• **To do**:
Rewrite the lines beginning with the line with "What do you see at coordinates (381, 14)" and continuing through the line with "center [54, 97].", swapping "The image size is" for "The screenshot size is" and leaving everything else unchanged.

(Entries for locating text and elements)
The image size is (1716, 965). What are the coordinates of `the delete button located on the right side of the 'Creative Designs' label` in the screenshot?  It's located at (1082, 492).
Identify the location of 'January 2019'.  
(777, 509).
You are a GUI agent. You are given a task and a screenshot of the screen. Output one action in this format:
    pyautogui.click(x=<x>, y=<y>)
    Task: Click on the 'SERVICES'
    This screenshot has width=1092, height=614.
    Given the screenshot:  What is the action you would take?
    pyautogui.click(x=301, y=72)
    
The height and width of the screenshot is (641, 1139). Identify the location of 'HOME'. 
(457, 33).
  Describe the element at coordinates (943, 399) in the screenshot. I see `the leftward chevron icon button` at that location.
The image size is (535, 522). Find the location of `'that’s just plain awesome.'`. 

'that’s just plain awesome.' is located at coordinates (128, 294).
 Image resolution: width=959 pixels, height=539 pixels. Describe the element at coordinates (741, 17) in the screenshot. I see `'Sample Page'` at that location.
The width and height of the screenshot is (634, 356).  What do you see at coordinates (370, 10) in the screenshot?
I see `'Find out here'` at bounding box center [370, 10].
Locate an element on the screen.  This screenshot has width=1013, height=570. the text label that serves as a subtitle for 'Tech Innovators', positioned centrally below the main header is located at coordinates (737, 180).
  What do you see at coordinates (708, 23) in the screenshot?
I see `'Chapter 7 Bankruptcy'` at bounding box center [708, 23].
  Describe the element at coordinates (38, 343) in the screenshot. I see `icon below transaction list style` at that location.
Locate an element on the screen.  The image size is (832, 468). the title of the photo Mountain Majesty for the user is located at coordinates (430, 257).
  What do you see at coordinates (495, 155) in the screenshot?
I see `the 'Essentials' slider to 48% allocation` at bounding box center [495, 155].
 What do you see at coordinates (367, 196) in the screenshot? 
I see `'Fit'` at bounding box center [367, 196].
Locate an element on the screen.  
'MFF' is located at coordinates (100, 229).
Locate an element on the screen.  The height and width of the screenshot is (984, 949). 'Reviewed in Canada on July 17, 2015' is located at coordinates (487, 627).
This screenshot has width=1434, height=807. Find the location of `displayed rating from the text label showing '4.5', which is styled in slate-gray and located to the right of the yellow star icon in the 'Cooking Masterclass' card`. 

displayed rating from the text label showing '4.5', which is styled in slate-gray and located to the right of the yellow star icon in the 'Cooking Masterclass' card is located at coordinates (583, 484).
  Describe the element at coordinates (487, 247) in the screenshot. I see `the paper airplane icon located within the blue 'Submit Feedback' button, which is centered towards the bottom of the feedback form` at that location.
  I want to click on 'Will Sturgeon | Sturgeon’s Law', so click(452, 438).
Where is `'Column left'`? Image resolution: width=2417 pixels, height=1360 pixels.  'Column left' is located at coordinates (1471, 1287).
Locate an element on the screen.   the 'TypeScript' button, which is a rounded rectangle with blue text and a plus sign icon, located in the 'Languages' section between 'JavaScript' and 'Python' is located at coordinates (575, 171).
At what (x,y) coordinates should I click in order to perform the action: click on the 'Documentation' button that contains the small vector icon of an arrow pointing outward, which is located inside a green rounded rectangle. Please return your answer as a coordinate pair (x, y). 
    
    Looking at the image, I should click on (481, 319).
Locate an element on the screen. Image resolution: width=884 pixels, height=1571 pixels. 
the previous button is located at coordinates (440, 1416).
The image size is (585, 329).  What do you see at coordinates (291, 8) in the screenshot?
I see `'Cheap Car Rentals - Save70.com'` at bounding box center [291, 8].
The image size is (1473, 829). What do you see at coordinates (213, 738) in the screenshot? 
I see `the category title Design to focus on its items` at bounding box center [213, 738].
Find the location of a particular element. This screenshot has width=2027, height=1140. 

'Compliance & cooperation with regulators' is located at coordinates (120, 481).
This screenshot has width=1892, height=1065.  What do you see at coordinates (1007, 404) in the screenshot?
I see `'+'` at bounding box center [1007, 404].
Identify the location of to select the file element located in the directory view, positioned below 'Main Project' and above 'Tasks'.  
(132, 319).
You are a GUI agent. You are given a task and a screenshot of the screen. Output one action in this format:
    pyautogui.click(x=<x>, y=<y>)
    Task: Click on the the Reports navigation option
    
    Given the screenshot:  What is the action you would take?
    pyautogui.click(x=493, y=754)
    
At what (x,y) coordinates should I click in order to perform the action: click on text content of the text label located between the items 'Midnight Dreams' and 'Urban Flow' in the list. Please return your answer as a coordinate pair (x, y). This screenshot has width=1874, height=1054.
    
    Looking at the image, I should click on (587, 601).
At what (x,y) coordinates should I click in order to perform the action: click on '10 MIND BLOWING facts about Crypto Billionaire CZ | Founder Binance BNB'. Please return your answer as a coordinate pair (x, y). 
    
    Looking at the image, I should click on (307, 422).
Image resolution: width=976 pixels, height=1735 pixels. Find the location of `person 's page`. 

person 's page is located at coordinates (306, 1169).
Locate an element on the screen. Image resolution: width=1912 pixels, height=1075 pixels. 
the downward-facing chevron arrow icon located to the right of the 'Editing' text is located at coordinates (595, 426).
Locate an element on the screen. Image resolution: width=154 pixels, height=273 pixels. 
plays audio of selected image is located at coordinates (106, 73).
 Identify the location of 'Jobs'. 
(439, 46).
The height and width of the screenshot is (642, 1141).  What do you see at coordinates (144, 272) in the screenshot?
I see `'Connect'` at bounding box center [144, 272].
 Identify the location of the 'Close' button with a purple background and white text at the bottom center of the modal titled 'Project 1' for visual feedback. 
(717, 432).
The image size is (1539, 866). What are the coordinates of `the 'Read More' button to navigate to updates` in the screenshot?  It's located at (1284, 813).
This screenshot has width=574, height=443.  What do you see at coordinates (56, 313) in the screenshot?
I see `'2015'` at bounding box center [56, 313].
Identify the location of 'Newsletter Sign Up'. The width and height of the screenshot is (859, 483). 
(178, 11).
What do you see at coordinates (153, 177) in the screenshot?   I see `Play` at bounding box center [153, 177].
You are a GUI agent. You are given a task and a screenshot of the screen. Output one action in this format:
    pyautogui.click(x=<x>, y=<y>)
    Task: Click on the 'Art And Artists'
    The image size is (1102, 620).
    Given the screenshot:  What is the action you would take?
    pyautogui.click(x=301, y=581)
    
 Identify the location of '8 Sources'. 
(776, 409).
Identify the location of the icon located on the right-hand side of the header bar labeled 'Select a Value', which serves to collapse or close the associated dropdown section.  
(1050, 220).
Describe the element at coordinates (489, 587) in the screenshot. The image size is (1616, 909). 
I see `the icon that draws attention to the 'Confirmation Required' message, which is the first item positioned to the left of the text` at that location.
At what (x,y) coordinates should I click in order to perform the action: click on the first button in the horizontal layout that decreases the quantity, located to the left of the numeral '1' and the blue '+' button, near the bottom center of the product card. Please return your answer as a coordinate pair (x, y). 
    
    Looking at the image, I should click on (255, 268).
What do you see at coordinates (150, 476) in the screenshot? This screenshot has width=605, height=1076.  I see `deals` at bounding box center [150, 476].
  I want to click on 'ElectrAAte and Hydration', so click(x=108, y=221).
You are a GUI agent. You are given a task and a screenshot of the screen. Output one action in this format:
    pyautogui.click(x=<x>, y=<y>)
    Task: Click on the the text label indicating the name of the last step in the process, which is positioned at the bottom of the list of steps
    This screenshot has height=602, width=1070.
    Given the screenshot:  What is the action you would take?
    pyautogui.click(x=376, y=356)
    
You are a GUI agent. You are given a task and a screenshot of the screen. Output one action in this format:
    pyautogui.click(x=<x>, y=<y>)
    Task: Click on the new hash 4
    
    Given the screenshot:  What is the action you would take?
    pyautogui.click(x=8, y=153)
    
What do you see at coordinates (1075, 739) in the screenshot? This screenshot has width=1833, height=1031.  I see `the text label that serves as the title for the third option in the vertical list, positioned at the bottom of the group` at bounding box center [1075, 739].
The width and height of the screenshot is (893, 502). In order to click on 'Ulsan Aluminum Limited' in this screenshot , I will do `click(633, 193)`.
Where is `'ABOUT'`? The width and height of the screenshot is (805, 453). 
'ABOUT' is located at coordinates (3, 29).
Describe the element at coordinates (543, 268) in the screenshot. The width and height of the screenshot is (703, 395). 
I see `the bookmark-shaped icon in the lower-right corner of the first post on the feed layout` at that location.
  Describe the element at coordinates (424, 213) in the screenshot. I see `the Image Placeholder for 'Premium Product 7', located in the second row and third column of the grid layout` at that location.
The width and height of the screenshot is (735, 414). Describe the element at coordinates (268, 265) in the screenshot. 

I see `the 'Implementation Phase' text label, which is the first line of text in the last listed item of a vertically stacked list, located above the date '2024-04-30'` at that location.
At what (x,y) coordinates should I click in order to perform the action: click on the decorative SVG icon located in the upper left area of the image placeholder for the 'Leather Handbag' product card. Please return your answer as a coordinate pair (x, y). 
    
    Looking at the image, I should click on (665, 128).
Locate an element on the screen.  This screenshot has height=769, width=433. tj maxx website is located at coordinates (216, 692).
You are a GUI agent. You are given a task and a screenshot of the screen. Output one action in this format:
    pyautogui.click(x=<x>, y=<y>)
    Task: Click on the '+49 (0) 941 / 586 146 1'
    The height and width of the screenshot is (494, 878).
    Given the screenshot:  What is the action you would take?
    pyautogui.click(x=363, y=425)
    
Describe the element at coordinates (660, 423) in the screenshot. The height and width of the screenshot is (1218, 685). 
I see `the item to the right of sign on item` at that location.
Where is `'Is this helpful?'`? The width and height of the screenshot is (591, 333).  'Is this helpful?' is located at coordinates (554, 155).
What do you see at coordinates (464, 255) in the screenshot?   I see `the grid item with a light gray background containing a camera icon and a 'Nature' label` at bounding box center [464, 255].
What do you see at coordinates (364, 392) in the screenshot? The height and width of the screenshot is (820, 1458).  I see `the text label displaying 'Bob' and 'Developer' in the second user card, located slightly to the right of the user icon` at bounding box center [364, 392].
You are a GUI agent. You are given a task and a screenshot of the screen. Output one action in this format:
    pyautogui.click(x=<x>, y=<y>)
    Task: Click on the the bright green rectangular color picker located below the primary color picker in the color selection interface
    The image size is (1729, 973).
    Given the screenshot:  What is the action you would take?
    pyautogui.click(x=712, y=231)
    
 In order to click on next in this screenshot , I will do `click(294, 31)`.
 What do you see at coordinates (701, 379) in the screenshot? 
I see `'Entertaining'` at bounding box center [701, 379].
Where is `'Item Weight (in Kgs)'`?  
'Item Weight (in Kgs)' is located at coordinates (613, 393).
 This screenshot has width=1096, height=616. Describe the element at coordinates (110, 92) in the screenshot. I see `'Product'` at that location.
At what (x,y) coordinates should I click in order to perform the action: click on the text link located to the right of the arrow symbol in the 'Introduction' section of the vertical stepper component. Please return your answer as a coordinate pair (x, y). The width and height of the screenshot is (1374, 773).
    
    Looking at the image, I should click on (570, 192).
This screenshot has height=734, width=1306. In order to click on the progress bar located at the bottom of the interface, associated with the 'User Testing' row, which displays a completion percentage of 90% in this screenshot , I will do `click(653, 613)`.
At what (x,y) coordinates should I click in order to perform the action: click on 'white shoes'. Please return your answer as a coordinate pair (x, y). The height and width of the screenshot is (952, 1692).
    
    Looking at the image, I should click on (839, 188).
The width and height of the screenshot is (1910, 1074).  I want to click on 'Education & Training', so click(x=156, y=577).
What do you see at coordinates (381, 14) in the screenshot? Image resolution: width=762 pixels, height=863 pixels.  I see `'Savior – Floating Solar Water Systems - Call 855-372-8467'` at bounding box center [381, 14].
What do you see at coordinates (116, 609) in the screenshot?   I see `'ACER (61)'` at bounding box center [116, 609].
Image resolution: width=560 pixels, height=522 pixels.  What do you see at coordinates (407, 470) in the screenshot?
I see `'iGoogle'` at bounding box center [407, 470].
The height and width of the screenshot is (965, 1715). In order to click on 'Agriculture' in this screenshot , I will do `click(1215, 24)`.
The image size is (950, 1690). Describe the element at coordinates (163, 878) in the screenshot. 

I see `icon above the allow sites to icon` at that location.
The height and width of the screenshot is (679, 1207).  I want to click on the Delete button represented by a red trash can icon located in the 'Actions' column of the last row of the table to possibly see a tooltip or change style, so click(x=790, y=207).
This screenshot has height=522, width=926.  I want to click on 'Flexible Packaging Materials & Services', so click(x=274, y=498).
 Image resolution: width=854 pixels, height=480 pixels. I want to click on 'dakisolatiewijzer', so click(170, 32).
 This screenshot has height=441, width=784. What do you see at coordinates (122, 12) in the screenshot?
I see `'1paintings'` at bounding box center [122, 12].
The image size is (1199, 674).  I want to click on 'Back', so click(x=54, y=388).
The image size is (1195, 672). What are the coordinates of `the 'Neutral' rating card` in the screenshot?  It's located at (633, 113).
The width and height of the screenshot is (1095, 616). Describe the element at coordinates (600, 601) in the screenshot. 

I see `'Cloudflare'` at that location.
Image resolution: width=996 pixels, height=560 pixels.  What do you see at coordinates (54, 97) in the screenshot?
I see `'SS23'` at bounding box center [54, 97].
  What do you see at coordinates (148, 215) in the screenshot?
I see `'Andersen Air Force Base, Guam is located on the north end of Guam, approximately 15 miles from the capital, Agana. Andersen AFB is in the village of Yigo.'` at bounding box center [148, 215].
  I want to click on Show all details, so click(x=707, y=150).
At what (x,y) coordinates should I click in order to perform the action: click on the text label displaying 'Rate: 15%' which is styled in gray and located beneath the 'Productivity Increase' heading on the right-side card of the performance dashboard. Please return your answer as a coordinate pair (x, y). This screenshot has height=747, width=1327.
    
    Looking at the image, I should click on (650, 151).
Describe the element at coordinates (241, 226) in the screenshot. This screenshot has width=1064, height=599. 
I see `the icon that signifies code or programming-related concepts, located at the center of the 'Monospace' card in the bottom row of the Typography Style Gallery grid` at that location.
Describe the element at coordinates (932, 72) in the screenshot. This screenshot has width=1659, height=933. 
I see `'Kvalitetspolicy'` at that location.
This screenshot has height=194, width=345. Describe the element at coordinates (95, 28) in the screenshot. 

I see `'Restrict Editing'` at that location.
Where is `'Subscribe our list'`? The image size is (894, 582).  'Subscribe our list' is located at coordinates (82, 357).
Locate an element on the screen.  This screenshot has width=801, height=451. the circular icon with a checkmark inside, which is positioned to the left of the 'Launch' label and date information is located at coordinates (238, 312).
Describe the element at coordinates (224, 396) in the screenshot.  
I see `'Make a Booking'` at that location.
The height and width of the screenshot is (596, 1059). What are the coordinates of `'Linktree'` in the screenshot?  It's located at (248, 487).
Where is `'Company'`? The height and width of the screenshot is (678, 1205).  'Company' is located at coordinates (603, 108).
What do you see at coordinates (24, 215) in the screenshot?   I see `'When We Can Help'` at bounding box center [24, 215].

• **Complete output**:
What do you see at coordinates (381, 14) in the screenshot? Image resolution: width=762 pixels, height=863 pixels.  I see `'Savior – Floating Solar Water Systems - Call 855-372-8467'` at bounding box center [381, 14].
What do you see at coordinates (116, 609) in the screenshot?   I see `'ACER (61)'` at bounding box center [116, 609].
Image resolution: width=560 pixels, height=522 pixels.  What do you see at coordinates (407, 470) in the screenshot?
I see `'iGoogle'` at bounding box center [407, 470].
The height and width of the screenshot is (965, 1715). In order to click on 'Agriculture' in this screenshot , I will do `click(1215, 24)`.
The screenshot size is (950, 1690). Describe the element at coordinates (163, 878) in the screenshot. 

I see `icon above the allow sites to icon` at that location.
The height and width of the screenshot is (679, 1207).  I want to click on the Delete button represented by a red trash can icon located in the 'Actions' column of the last row of the table to possibly see a tooltip or change style, so click(x=790, y=207).
This screenshot has height=522, width=926.  I want to click on 'Flexible Packaging Materials & Services', so click(x=274, y=498).
 Image resolution: width=854 pixels, height=480 pixels. I want to click on 'dakisolatiewijzer', so click(170, 32).
 This screenshot has height=441, width=784. What do you see at coordinates (122, 12) in the screenshot?
I see `'1paintings'` at bounding box center [122, 12].
The screenshot size is (1199, 674).  I want to click on 'Back', so click(x=54, y=388).
The screenshot size is (1195, 672). What are the coordinates of `the 'Neutral' rating card` in the screenshot?  It's located at (633, 113).
The width and height of the screenshot is (1095, 616). Describe the element at coordinates (600, 601) in the screenshot. 

I see `'Cloudflare'` at that location.
Image resolution: width=996 pixels, height=560 pixels.  What do you see at coordinates (54, 97) in the screenshot?
I see `'SS23'` at bounding box center [54, 97].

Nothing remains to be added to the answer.